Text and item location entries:
>>>

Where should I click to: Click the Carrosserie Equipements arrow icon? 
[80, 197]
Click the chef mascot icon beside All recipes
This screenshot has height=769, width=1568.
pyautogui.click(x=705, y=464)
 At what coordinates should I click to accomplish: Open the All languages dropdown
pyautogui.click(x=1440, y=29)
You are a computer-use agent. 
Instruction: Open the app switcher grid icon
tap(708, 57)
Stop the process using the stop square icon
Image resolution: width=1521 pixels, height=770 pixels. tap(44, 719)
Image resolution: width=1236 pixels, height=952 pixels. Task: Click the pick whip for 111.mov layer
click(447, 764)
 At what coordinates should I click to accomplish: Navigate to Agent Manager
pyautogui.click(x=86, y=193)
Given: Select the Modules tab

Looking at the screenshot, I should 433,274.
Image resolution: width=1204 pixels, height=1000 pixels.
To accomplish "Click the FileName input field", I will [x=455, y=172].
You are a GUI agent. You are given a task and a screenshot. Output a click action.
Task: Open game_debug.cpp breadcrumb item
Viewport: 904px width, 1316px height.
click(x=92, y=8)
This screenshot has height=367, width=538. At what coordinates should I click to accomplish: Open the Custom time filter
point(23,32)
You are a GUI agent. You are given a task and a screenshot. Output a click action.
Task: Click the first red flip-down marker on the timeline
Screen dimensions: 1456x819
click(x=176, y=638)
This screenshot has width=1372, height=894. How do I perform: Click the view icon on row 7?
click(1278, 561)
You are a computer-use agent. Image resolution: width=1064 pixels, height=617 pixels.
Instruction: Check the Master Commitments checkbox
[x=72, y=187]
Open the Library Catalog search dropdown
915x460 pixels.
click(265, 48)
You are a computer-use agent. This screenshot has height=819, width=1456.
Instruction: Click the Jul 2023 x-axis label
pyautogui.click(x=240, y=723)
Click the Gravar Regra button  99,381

<<<

What is needed: Copy out the lines of the data above, starting at the line that contains "At what coordinates should I click to accomplish: Navigate" and stopping after the line that contains "will [x=455, y=172].". Reproduce them word for word.

Solution for this exercise:
 At what coordinates should I click to accomplish: Navigate to Agent Manager
pyautogui.click(x=86, y=193)
Given: Select the Modules tab

Looking at the screenshot, I should 433,274.
Image resolution: width=1204 pixels, height=1000 pixels.
To accomplish "Click the FileName input field", I will [x=455, y=172].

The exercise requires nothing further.